BEGIN

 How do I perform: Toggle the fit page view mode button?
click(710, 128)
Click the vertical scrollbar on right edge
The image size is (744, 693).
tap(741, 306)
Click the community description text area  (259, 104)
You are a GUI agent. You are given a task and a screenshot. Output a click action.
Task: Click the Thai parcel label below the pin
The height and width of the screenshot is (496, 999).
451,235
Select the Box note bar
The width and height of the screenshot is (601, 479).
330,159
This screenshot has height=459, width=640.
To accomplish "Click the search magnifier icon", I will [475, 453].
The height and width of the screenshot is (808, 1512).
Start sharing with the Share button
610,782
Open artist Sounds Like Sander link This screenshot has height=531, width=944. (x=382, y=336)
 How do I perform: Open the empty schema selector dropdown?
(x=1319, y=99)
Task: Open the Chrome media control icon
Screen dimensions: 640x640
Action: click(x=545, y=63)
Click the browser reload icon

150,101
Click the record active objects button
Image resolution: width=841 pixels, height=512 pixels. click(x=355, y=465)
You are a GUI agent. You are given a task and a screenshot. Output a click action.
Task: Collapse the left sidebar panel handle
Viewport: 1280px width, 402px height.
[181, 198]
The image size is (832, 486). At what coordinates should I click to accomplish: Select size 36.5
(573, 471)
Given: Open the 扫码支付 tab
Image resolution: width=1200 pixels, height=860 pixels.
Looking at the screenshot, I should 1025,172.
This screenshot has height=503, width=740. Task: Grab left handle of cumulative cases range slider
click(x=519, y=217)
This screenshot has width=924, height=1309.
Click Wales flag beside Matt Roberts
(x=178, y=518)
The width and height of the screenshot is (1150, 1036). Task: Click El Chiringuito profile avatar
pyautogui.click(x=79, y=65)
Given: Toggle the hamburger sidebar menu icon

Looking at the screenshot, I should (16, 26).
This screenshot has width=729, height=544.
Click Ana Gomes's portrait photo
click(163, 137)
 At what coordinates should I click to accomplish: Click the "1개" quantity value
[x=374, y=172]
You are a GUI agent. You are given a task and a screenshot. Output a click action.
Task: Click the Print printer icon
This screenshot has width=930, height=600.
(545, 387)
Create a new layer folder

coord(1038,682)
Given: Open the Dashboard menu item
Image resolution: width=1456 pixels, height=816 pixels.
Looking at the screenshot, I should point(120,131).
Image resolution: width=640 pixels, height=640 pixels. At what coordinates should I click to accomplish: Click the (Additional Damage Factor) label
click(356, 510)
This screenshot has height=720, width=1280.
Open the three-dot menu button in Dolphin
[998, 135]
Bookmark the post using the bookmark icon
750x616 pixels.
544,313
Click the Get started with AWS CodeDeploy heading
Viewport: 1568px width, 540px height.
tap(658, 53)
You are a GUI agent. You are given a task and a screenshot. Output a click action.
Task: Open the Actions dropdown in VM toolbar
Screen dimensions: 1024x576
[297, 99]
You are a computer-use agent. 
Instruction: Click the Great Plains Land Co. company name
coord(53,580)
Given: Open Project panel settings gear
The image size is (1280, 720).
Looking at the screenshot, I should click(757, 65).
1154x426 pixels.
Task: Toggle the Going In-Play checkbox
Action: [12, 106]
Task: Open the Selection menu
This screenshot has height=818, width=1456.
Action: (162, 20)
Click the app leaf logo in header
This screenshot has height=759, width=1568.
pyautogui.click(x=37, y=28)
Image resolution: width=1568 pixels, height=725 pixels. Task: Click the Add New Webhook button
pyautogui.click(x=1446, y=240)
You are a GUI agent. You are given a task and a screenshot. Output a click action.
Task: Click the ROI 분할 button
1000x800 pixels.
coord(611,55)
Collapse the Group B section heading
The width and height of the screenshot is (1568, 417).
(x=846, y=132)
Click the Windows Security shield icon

END

Aim of the exercise: Rewrite the material as a Markdown table with columns "Row" and "Content", starting at the line containing "This screenshot has height=459, width=640." and ending at the line containing "click(x=519, y=217)". Number each line, and leave out blank lines.

Correct response:
| Row | Content |
|---|---|
| 1 | This screenshot has height=459, width=640. |
| 2 | To accomplish "Click the search magnifier icon", I will [475, 453]. |
| 3 | The height and width of the screenshot is (808, 1512). |
| 4 | Start sharing with the Share button |
| 5 | 610,782 |
| 6 | Open artist Sounds Like Sander link This screenshot has height=531, width=944. (x=382, y=336) |
| 7 |  How do I perform: Open the empty schema selector dropdown? |
| 8 | (x=1319, y=99) |
| 9 | Task: Open the Chrome media control icon |
| 10 | Screen dimensions: 640x640 |
| 11 | Action: click(x=545, y=63) |
| 12 | Click the browser reload icon |
| 13 | 150,101 |
| 14 | Click the record active objects button |
| 15 | Image resolution: width=841 pixels, height=512 pixels. click(x=355, y=465) |
| 16 | You are a GUI agent. You are given a task and a screenshot. Output a click action. |
| 17 | Task: Collapse the left sidebar panel handle |
| 18 | Viewport: 1280px width, 402px height. |
| 19 | [181, 198] |
| 20 | The image size is (832, 486). At what coordinates should I click to accomplish: Select size 36.5 |
| 21 | (573, 471) |
| 22 | Given: Open the 扫码支付 tab |
| 23 | Image resolution: width=1200 pixels, height=860 pixels. |
| 24 | Looking at the screenshot, I should 1025,172. |
| 25 | This screenshot has height=503, width=740. Task: Grab left handle of cumulative cases range slider |
| 26 | click(x=519, y=217) |